Fill this out as fast as you can -- you do not need perfect data for every column. Estimates are fine. The goal is a complete picture, not a perfect one.

What you should have after 20 minutes:

Every flag categorized into one of five buckets
A risk score for each flag
A spreadsheet tracking all flags with key metadata

Minute 20-25: Prioritize removal candidates

With your categorized inventory, sort by priority. The goal is to identify the flags you can remove with the least risk and the most impact.

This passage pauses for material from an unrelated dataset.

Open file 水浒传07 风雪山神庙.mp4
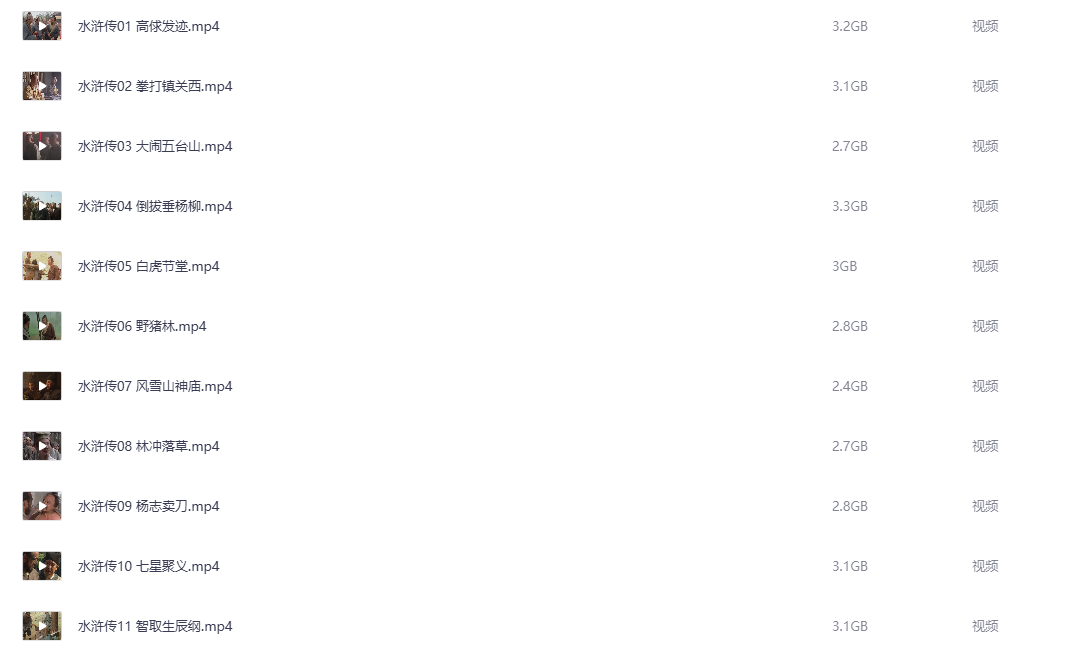Image resolution: width=1090 pixels, height=649 pixels. [154, 386]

The removal priority matrix

Priority	Category	Criteria	Estimated Effort
P0 - Immediate	Orphaned	In code, not in platform, evaluating defaults	15-30 min per flag
P1 - This Sprint	Completed	100% on/off for 90+ days, clear purpose	30-60 min per flag
P2 - Next Sprint	Stale	90+ days, low reference count, owner available	1-2 hours per flag
P3 - Scheduled	Stale	High reference count, complex dependencies	2-4 hours per flag
P4 - Investigate	Risky	Nested flags, cross-service, unknown purpose	4+ hours per flag

Quick wins: flags you can remove today

Orphaned flags are almost always safe to remove immediately. They reference flag keys that no longer exist in your management platform, which means they are already evaluating to their default values in production. Removing them changes nothing about runtime behavior -- it just removes dead code.

Completed flags at 100% are the next easiest. If a flag has been serving 100% of traffic for 90+ days with no issues, the feature is stable. The flag is no longer providing value; it is only adding complexity.

Estimating cleanup impact

Calculate the total hours needed to clear your backlog:

P0 flags: ___ flags x 0.5 hours = ___ hours
P1 flags: ___ flags x 0.75 hours = ___ hours
P2 flags: ___ flags x 1.5 hours = ___ hours
P3 flags: ___ flags x 3 hours = ___ hours
P4 flags: ___ flags x 5 hours = ___ hours
---
Total estimated cleanup: ___ hours

This number is critical for step 6. It tells your engineering lead exactly how much investment is needed and lets you plan cleanup across multiple sprints rather than trying to do everything at once.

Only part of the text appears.